Will Paragraph Counter keep working in a year?
Paragraph Counter is updated whenever the underlying engine releases an improvement or a bug fix. Because the tool is delivered as a static page, every visit fetches the latest version automatically — there is no "version" to manage on your end. If a particular release ever changes default behaviour, the change is documented on Favtoo's changelog so you can confirm what shifted.
Does Paragraph Counter work with screen readers?

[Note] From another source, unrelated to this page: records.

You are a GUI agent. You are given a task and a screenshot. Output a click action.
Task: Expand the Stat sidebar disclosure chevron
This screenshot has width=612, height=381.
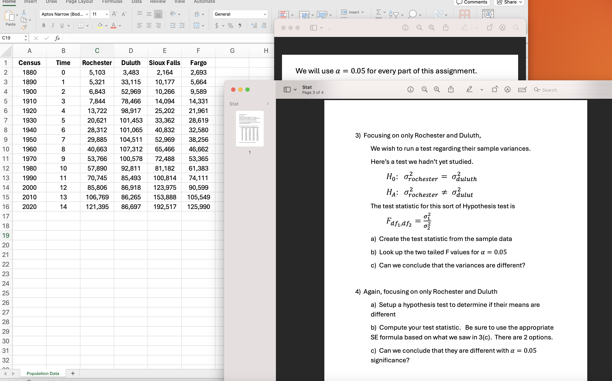coord(268,104)
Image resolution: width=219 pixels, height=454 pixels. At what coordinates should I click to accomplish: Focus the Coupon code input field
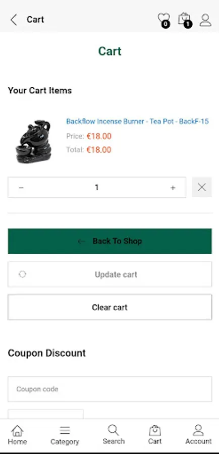click(110, 389)

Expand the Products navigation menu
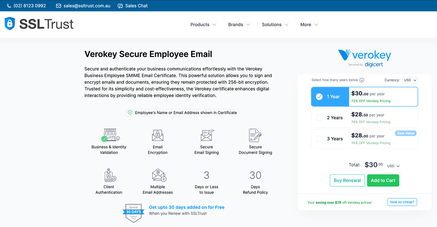[203, 25]

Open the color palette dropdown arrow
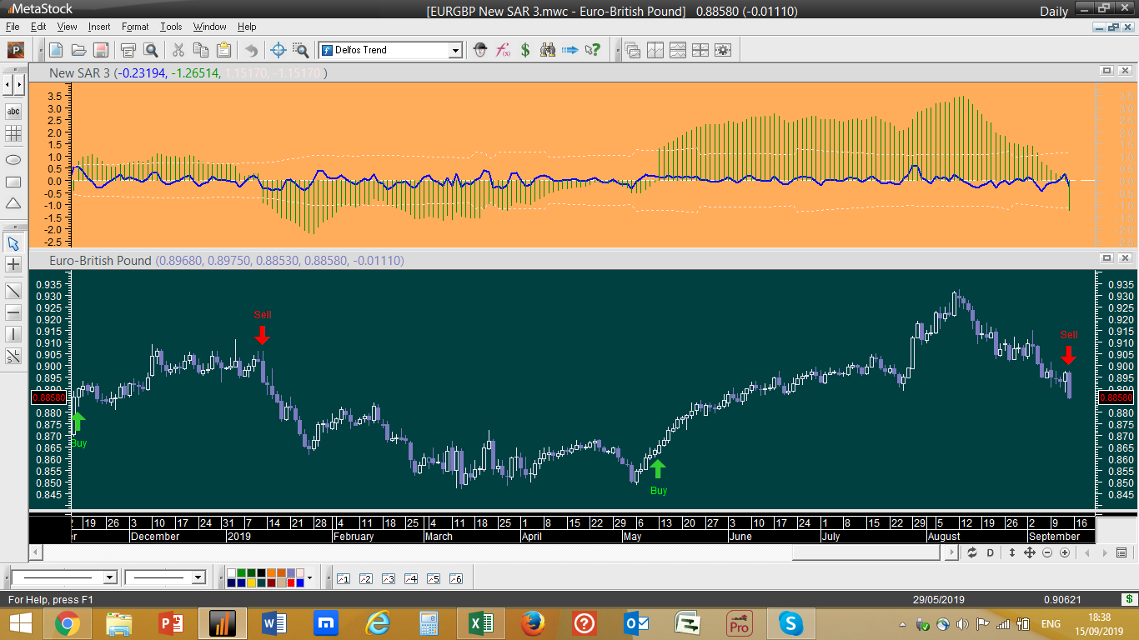(x=309, y=578)
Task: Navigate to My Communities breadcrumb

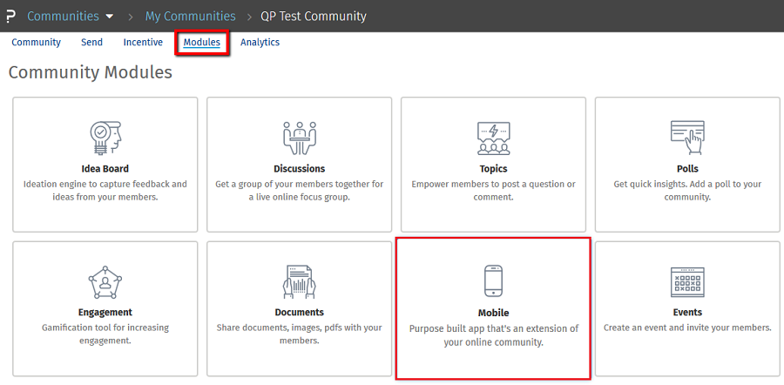Action: tap(190, 16)
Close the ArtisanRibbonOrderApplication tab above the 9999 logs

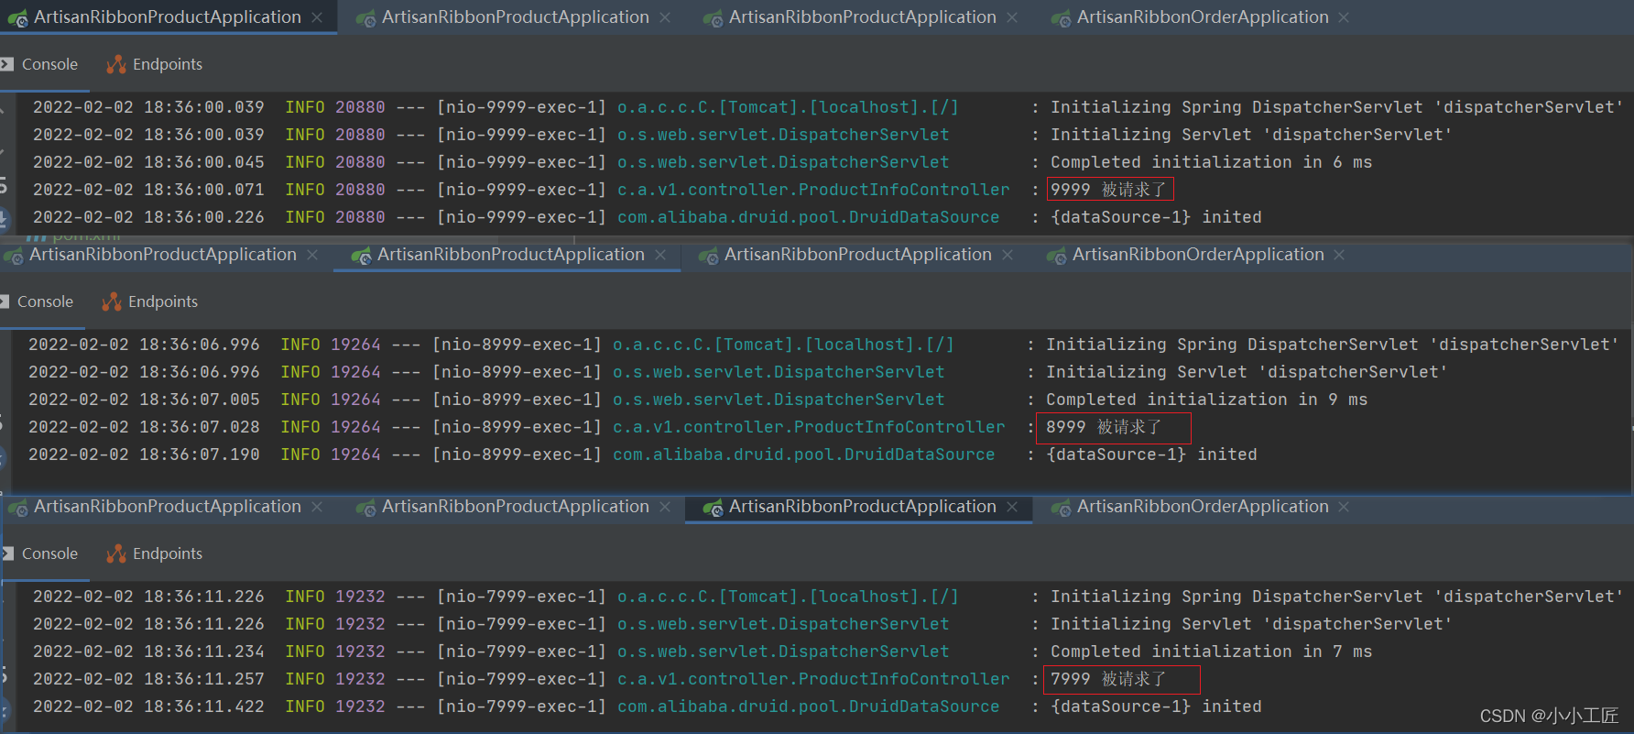tap(1344, 17)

Paragraph Counter uses native HTML controls wherever possible, which means keyboard navigation, focus rings, and screen-reader labels work the way the platform expects. The drop zone accepts files via the keyboard-accessible file picker as well as drag-and-drop, and result downloads use standard browser download flows. If you spot an accessibility gap, Favtoo treats it as a bug worth fixing.
Does Paragraph Counter work on a phone or tablet?
Paragraph Counter runs in any modern mobile browser — Safari, Chrome, Firefox and the in-app browsers in most messaging apps all support the underlying APIs. Performance depends on the device: a recent phone handles typical inputs nearly as fast as a laptop, while older devices may take a few seconds longer near the 0 MB ceiling. The interface lays out cleanly on small screens, so you do not need to pinch-zoom to see the controls.
How accurate is Paragraph Counter?
Paragraph Counter is built on standard browser APIs, which is the same class of engine used by professional text processing pipelines. For deterministic operations, the output is byte-identical to what an equivalent CLI run would produce; for operations involving a codec or a model, the result is well within the range of what comparable tools generate. If you have a specific reference output you need to match, run a small test job first to confirm the configuration produces what you expect.
How is Paragraph Counter different from desktop apps that do the same thing?
Desktop apps usually have more advanced features but require installation, maintenance and (often) a licence. Paid online tools are convenient but route your file through their servers and gate downloads behind accounts. Paragraph Counter sits in between: free, instant, and private, but intentionally narrow in scope. For one-off jobs and the common text processing operations, it is usually the lowest-friction choice; for highly specialised work, a dedicated app is still the right answer.